IndexedMGF - a binary-mode MGF parser. When created, builds a byte offset index for fast random access by spectrum titles. Sequential iteration is also supported. Needs a seekable file opened in binary mode (if created from existing file object).

MGFBase - abstract class, the common ancestor of the two classes above. Can be used for type checking.

Functions

read() - iterate through spectra in MGF file. Data from a single spectrum are converted to a human-readable dict.

get_spectrum() - read a single spectrum with given title from a file.

chain() - read multiple files at once.

chain.from_iterable() - read multiple files at once, using an iterable of files.

read_header() - get a dict with common parameters for all spectra from the beginning of MGF file.

write() - write an MGF file.


pyteomics.mgf.chain(*args, **kwargs)

Chain read() for several files. Positional arguments should be file names or file objects. Keyword arguments are passed to the read() function.

chain.from_iterable(files, **kwargs)

Chain read() for several files. Keyword arguments are passed to the read() function.

files : iterable
Iterable of file names or file objects.
class pyteomics.mgf.IndexedMGF(source=None, use_header=True, convert_arrays=2, read_charges=True, dtype=None, encoding='utf-8', block_size=1000000, _skip_index=False)[source]

Bases: pyteomics.auxiliary.file_helpers.TaskMappingMixin, pyteomics.auxiliary.file_helpers.TimeOrderedIndexedReaderMixin, pyteomics.auxiliary.file_helpers.IndexSavingTextReader, pyteomics.mgf.MGFBase

A class representing an MGF file. Supports the with syntax and direct iteration for sequential parsing. Specific spectra can be accessed by title using the indexing syntax in constant time. If created using a file object, it needs to be opened in binary mode.

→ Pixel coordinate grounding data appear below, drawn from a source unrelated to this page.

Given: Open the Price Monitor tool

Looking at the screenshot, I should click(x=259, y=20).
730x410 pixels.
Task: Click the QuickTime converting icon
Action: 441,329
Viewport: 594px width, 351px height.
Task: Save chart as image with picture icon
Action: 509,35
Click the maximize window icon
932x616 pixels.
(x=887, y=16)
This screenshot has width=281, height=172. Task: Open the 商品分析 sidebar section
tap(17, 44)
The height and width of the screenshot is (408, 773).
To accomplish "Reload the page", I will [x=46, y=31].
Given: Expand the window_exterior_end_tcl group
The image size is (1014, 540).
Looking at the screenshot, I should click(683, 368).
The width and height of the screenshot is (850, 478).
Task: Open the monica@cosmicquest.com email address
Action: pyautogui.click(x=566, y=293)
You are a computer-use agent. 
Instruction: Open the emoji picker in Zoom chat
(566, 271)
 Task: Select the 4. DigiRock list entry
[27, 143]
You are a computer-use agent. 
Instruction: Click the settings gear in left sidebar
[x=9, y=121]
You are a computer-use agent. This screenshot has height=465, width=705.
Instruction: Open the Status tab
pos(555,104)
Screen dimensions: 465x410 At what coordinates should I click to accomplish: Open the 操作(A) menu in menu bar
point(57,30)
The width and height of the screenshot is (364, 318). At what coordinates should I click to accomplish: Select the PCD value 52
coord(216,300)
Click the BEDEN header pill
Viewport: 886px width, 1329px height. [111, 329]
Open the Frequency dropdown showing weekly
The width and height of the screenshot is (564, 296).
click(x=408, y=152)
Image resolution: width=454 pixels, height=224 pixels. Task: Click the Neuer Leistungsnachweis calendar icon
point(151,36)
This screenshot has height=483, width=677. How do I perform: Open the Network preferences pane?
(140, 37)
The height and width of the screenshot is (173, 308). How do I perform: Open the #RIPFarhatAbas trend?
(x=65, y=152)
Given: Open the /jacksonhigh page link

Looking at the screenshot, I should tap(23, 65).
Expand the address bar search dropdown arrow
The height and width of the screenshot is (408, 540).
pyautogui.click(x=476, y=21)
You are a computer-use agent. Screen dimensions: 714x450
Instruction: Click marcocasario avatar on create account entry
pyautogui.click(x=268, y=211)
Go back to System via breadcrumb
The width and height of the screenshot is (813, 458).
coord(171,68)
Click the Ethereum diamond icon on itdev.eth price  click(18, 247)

When iterated, IndexedMGF object yields spectra one by one. Each ‘spectrum’ is a dict with four keys: ‘m/z array’, ‘intensity array’, ‘charge array’ and ‘params’. ‘m/z array’ and ‘intensity array’ store numpy.ndarray’s of floats, ‘charge array’ is a masked array (numpy.ma.MaskedArray) of ints, and ‘params’ stores a dict of parameters (keys and values are str, keys corresponding to MGF, lowercased).

Attributes:
header : dict

The file header.

time : RTLocator

A property used for accessing spectra by retention time.

Methods

map(self[, target, processes, …]) Execute the target function over entries of this object across up to processes processes.
prebuild_byte_offset_file(cls, path) Construct a new XML reader, build its byte offset index and write it to file
write_byte_offsets(self) Write the byte offsets in _offset_index to the file at _byte_offset_filename
build_byte_index  
get_by_id  
get_by_ids  
get_by_index  
get_by_index_slice  
get_by_indexes  
get_by_key_slice  
get_spectrum  
next  
parse_charge  
reset  
__init__(self, source=None, use_header=True, convert_arrays=2, read_charges=True, dtype=None, encoding='utf-8', block_size=1000000, _skip_index=False)[source]

x.__init__(…) initializes x; see help(type(x)) for signature

map(self, target=None, processes=-1, queue_timeout=4, args=None, kwargs=None, **_kwargs)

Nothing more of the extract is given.